→ EXERCISE OBJECTIVE:
A single number is the whole answer: how many lines in this listing contain "agent".

→ MATERIALS PROVIDED:
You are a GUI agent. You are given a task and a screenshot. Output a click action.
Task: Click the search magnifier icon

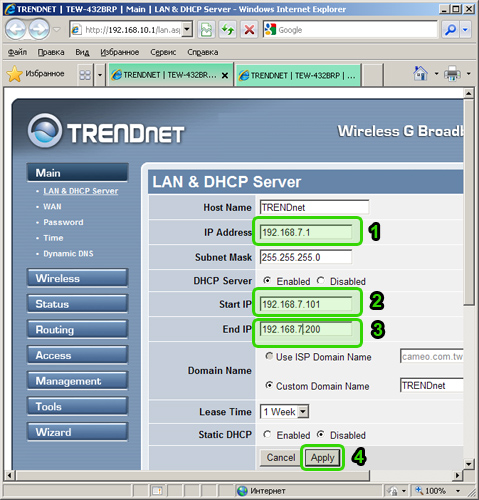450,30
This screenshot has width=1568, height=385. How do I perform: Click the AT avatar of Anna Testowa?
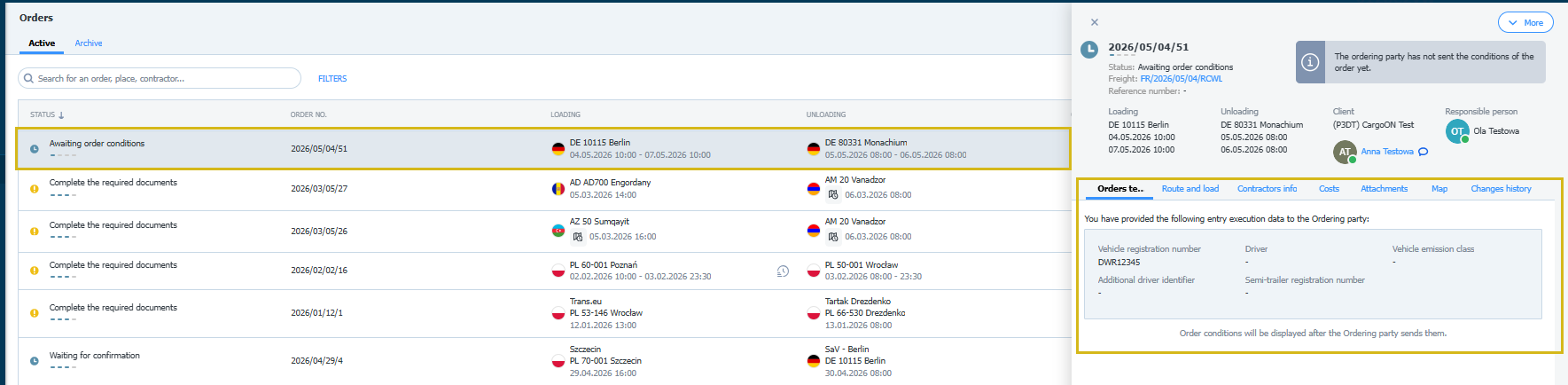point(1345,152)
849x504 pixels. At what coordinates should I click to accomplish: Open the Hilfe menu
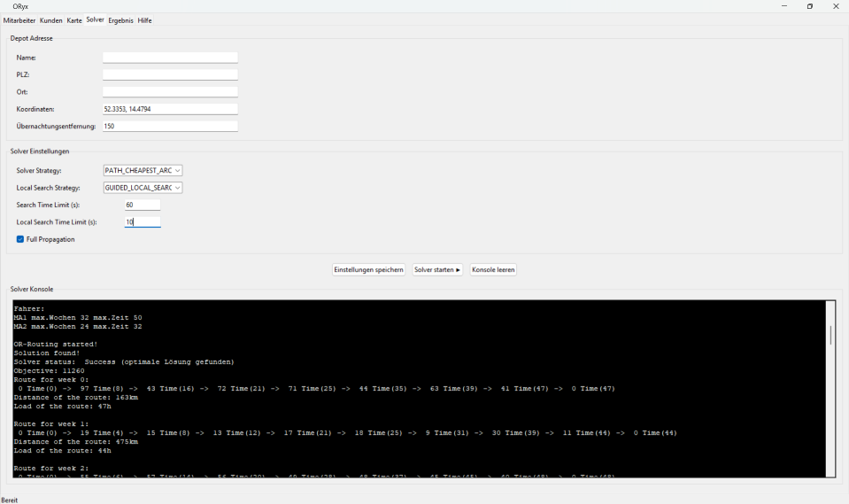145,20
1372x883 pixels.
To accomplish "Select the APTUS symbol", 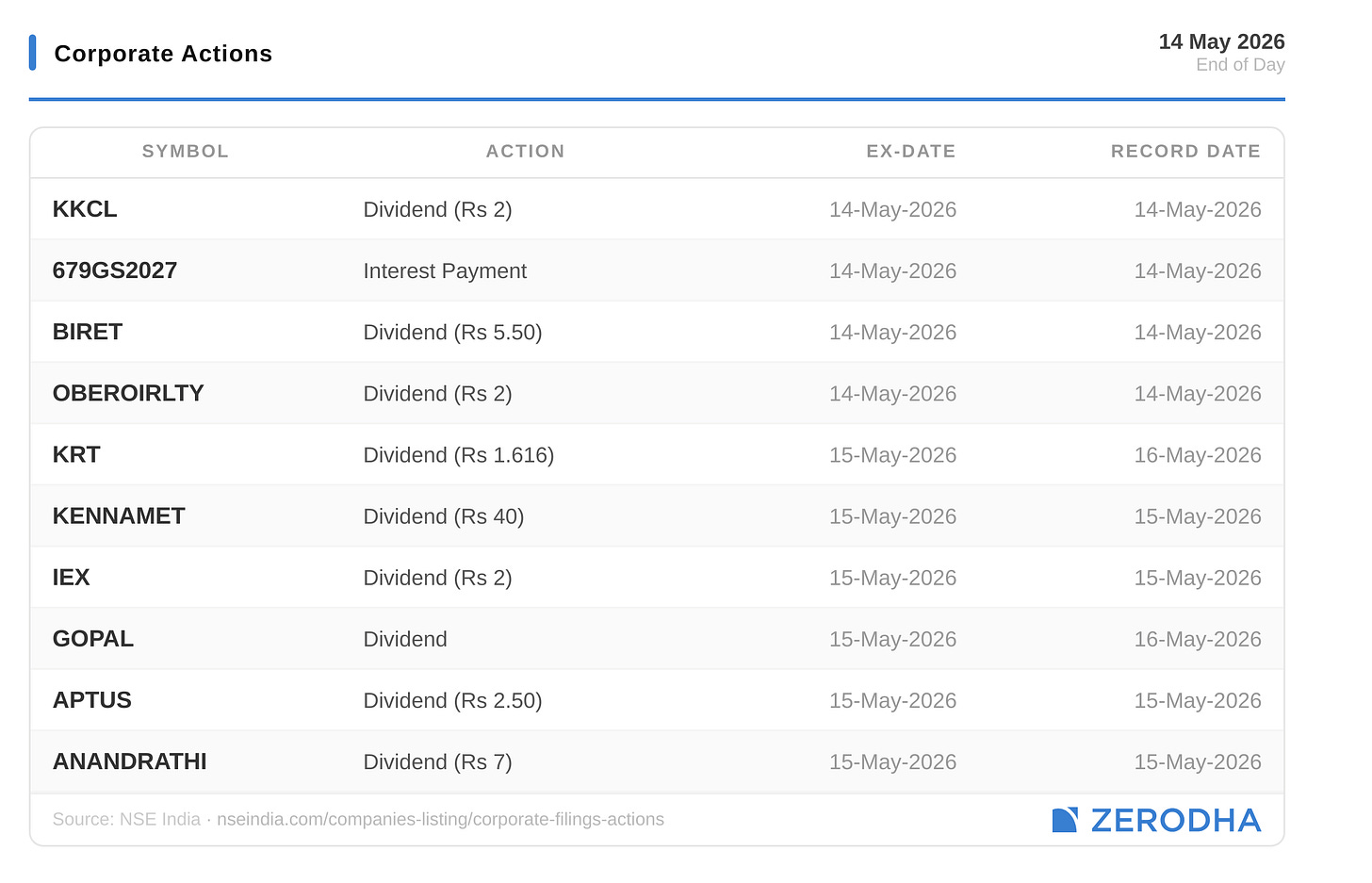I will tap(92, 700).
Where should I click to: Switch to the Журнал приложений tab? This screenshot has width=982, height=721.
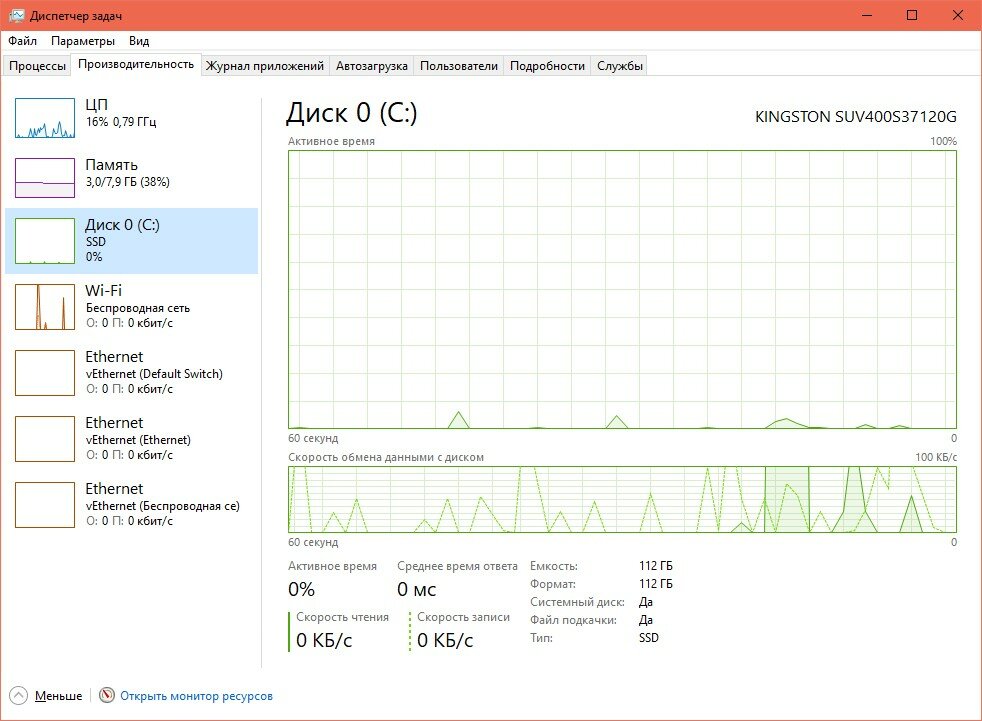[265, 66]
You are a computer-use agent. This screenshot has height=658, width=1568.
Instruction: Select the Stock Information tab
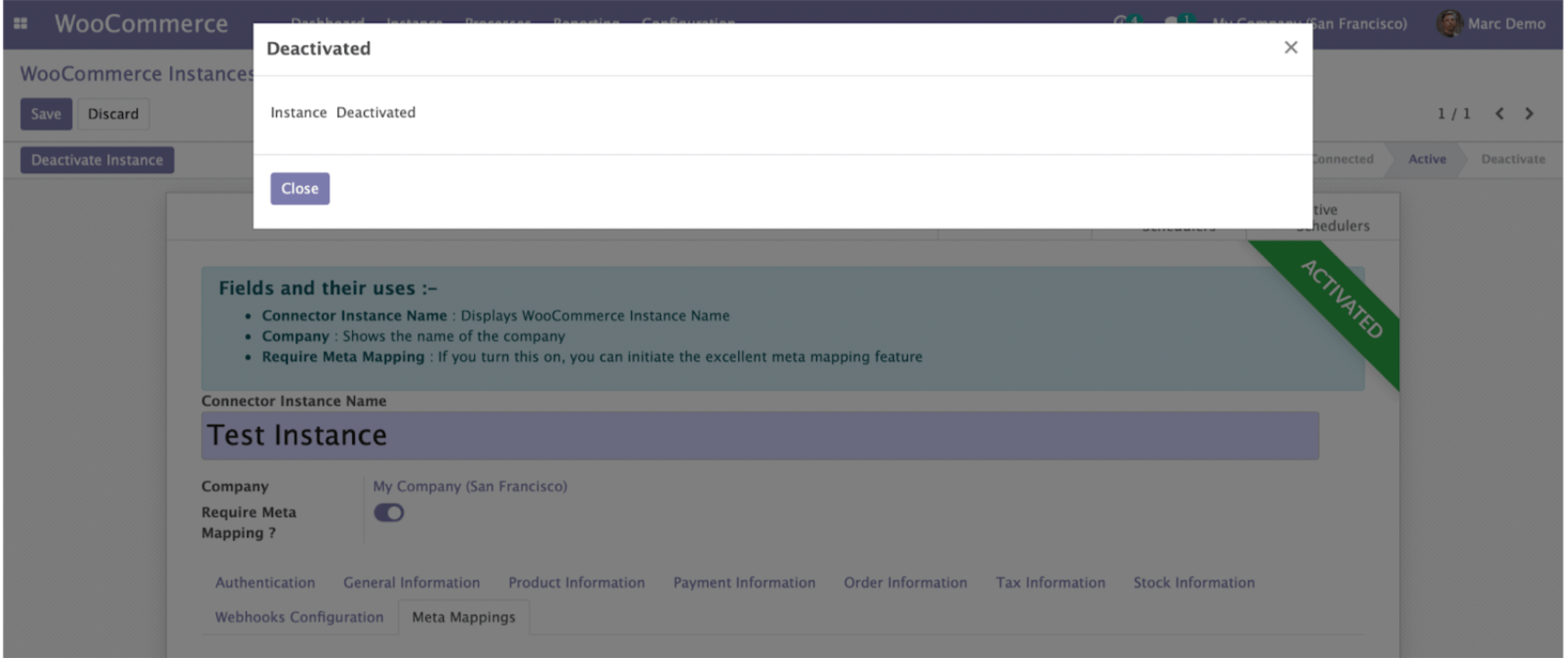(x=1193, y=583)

→ EXPECTED ANSWER:
2